I attach part of the event log from this morning, there seems to be some Firewall activity which seems to coincide with today's loss of connection. Could that be what's causing the problems? What does this Firewall activity mean?
Thank you for your help in advance!
Just got another dropped connection, the logs have this around the same time as the lost connection:
17:31:33, 08 Jul.
:The LAN DHCP Server is active
17:31:33, 08 Jul.
:The LAN DHCP Server is inactive
17:31:32, 08 Jul.
ppp1:The NTP server used is: ntp.homehub.btopenworld.com
17:31:32, 08 Jul.
:The LAN DHCP Server is active
17:31:32, 08 Jul.
:The LAN DHCP Server is inactive
This is also around the time our Tado smart thermostat for our hot water boiler goes on, could it be somehow connected? It's plugged into the router via the ethernet cable and it's been plugged that way for a long time and the internet used to work ok
It could be the thermostat arcing causing line interference.
is there any solution to that?

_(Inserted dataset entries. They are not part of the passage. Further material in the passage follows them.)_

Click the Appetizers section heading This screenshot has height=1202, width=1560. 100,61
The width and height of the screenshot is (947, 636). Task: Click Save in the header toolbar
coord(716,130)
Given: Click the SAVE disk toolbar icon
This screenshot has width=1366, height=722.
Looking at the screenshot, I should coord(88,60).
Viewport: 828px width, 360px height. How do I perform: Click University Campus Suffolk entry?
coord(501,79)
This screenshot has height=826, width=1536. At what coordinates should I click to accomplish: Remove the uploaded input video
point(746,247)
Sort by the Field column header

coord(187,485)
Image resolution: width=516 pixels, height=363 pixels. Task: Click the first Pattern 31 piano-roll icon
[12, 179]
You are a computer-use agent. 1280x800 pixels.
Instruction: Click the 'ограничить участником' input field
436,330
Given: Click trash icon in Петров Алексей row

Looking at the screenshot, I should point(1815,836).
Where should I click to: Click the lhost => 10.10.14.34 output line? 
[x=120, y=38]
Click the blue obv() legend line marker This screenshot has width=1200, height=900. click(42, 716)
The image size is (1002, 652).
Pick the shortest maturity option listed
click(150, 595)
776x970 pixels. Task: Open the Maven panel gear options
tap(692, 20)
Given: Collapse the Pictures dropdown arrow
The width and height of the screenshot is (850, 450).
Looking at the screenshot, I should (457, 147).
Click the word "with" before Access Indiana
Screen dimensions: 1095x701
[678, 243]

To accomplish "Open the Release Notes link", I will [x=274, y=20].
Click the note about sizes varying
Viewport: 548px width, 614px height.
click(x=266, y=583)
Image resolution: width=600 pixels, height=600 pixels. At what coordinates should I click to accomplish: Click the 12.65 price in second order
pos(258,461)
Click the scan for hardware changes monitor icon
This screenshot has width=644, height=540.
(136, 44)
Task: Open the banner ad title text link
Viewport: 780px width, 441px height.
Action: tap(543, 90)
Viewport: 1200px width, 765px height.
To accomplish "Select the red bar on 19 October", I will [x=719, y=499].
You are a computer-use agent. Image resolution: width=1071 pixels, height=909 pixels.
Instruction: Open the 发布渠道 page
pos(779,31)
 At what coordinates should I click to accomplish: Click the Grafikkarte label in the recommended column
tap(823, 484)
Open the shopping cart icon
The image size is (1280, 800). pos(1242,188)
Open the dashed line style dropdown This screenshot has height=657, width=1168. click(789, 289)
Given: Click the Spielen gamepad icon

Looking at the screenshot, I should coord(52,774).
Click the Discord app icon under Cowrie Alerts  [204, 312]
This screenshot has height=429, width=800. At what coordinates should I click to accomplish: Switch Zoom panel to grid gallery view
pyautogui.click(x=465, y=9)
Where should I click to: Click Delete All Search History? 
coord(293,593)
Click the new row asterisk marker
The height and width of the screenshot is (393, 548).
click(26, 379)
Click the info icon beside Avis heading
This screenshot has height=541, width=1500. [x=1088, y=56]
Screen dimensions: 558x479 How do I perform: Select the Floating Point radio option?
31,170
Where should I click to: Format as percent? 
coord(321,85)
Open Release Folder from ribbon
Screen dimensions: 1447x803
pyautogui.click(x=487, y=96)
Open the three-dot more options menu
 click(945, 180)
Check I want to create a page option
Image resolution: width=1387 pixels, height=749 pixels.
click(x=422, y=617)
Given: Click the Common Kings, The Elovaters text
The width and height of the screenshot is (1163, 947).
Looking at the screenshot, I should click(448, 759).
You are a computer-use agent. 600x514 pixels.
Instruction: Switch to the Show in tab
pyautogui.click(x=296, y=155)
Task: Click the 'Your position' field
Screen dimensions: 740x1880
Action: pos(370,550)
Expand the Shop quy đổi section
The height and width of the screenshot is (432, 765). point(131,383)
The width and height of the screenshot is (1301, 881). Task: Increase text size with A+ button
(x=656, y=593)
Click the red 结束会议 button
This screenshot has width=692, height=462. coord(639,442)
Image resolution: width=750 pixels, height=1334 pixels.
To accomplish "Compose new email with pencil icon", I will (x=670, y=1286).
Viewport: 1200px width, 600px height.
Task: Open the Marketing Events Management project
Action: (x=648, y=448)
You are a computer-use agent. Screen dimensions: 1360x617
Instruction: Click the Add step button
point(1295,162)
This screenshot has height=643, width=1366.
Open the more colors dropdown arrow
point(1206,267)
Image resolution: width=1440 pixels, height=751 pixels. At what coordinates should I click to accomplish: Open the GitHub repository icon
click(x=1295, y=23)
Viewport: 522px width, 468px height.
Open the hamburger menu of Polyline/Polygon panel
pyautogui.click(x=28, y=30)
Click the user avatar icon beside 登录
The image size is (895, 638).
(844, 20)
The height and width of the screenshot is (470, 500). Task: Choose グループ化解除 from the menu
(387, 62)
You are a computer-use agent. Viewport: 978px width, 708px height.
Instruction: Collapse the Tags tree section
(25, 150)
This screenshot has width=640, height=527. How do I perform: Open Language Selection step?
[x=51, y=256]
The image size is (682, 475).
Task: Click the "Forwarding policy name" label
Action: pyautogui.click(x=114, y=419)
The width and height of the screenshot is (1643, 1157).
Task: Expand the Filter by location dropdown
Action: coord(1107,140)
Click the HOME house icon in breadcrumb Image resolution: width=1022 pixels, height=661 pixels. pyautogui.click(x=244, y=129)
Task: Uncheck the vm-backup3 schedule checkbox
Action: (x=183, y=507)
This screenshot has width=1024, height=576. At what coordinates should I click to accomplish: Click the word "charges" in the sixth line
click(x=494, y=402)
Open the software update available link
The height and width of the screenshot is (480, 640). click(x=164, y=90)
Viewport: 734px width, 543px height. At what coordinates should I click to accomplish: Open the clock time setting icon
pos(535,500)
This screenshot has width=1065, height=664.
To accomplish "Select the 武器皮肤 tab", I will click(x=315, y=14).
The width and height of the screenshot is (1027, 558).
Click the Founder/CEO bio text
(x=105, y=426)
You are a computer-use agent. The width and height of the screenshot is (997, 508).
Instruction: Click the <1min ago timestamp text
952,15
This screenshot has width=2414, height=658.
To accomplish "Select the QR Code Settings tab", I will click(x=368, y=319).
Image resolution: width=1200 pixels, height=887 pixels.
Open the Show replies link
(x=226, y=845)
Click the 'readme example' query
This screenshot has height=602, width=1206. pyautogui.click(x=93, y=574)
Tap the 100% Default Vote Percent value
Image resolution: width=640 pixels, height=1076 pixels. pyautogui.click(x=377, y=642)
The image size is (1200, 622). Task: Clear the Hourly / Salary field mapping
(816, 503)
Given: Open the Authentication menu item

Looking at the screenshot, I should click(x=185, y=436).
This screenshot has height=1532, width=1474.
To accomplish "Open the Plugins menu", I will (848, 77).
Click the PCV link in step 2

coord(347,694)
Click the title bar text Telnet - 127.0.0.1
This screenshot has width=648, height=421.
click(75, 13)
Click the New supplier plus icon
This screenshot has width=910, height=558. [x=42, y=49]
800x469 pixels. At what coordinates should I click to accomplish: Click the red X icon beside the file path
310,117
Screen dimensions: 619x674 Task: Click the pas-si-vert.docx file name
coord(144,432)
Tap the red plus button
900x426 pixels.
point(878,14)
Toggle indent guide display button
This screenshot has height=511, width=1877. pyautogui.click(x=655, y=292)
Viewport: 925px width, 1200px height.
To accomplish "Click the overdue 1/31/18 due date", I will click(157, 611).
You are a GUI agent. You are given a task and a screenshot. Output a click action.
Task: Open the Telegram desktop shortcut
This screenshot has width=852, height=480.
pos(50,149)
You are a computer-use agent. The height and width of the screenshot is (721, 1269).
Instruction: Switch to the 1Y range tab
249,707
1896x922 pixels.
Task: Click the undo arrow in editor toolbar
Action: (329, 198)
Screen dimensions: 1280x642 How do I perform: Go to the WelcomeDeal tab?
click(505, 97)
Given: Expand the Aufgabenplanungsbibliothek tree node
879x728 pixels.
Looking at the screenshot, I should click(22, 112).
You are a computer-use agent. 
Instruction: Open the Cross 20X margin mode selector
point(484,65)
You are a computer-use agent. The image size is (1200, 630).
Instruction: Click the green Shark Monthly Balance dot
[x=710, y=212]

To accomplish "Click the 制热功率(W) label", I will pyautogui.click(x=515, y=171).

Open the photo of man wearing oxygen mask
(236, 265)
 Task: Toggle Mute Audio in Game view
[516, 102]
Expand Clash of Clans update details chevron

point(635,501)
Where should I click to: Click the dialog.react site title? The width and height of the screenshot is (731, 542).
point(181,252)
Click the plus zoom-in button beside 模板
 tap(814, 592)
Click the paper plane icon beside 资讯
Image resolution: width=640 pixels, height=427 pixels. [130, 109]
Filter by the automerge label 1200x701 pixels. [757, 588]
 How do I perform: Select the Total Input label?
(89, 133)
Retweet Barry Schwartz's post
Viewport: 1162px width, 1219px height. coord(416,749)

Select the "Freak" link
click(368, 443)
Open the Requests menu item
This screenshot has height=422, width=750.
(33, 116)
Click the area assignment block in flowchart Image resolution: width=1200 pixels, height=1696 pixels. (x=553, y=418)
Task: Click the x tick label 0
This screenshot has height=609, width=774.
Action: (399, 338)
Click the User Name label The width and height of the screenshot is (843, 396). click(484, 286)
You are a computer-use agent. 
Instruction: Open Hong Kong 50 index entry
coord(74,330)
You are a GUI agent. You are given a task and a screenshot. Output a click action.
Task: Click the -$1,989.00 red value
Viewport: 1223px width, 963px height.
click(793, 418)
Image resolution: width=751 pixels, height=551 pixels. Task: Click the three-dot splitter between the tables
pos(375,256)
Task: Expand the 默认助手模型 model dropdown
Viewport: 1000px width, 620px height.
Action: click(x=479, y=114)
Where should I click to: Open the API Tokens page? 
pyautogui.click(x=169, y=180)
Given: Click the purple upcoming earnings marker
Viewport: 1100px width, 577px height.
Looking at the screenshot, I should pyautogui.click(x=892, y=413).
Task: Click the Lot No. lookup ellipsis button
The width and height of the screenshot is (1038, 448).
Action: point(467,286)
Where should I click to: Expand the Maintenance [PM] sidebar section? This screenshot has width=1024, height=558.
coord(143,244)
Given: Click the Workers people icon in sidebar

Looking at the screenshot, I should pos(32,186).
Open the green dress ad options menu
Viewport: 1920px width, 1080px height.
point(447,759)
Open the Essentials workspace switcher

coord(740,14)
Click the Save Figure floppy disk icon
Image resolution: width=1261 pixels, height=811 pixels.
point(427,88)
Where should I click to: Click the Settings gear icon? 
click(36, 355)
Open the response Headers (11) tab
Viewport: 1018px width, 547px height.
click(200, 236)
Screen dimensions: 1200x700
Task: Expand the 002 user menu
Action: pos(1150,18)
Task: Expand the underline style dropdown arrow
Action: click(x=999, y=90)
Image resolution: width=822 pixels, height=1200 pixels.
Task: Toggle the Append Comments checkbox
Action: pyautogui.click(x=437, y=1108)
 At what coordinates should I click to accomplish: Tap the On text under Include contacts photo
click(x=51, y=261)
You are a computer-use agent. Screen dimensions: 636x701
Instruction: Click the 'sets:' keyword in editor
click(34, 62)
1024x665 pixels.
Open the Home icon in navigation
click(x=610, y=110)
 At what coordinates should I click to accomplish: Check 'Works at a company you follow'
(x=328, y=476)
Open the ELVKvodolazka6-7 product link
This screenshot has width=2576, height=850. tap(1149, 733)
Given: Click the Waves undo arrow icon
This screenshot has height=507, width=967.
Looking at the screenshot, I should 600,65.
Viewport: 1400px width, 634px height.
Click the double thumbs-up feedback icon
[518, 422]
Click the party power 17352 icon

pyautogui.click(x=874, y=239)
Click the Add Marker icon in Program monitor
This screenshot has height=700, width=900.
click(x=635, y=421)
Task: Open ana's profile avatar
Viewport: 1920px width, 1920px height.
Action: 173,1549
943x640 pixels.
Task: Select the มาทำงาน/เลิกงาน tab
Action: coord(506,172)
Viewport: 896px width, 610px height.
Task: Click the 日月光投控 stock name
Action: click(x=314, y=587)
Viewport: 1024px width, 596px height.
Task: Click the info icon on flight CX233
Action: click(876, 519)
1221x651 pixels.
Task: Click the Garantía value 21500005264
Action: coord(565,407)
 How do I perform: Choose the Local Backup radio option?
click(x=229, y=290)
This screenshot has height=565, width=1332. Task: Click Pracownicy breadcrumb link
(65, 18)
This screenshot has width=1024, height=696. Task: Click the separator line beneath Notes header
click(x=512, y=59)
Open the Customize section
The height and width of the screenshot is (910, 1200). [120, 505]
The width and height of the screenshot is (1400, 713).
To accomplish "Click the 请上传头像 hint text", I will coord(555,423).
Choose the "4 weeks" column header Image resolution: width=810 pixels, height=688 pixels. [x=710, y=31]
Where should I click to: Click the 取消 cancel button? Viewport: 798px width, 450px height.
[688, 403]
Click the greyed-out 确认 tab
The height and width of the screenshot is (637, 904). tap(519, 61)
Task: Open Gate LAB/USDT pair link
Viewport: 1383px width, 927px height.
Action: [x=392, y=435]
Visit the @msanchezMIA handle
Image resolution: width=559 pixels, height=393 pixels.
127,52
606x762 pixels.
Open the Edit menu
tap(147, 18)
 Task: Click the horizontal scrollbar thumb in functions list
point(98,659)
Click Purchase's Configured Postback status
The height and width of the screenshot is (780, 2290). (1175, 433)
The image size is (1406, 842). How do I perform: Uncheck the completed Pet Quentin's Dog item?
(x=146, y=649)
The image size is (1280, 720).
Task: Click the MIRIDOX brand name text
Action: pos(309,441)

I have been since reading Tado forums and this thread seems to be useful: https://community.tado.com/en-gb/discussion/13560/the-tado-internet-bridge-drastically-slows-down-my...
People suggest buying an ethernet switch to plug in between the router and Tado bridge. I am not entirely sure how any of this works and if it could solve our problem. Any clarification would be much appreciated
That isn't what I was suggesting.
Electrical arcing can cause interference to the broadband line. Arcing can occur as the thermostat kicks in and out.
If your hub is changing colour, it is the broadband itself that is dropping.